Circulating anti-p53 antibodies in lung cancer and relationship to histology and smoking

Biomarkers. 1999;4(5):381-90. doi: 10.1080/135475099230769.


Anti-p53 antibodies were examined in the plasma of 112 lung cancer patients by ELISA in order to study the distributions in lung cancer patients and the determinants of these antibodies in relation to lung cancer. Twenty (17.9 %) lung cancer patients were found to have anti-p53 antibodies. The distribution of the antibodies by histological type was 7/48 (14.6 %) adenocarcinoma, 8/32 (25.0 %) squamous cell carcinoma, 3/7 (42.9 %) small cell lung cancer, 0/4 large cell carcinoma, 0/8 adenosquamous cell carcinoma and 2/13 (15.4 %) other types. By ethnicity, 8/44 (18.2 %) Caucasians, 4/20 (20.0 %) Hispanics and 8/48 (16.7 %) African-Americans were positive for anti-p53 antibodies, with no significant differences among the groups (p=0.5137).
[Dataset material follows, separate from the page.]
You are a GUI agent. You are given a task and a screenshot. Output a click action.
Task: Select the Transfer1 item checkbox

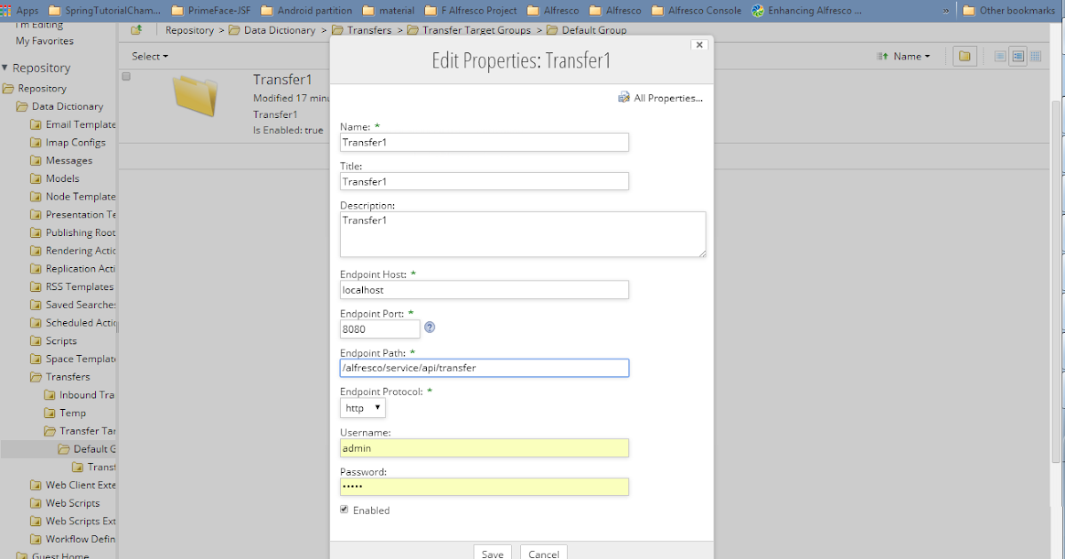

The antibody positivity rates were higher in lung cancer patients 55 years or older (21.2 %) than in the patients under 55 years (7.4 %). The positive rates of the antibodies were 14.3 % in non-smokers, 16.7 % in ex-smokers and 19.1 % in current smokers, with heavy smokers (41 pack-years) having the highest positive rate (28.6 %), but none of these differences were statistically significant (p > 0.05). Seven controls who had anti-p53 antibodies were all ex-smokers or current smokers and some had occupational exposures. No anti-p53 antibodies were found in 41 non-smoking controls. These results suggest that the development of anti-p53 antibodies in pulmonary carcinogenesis and its association with smoking and other carcinogenic exposures deserve further study.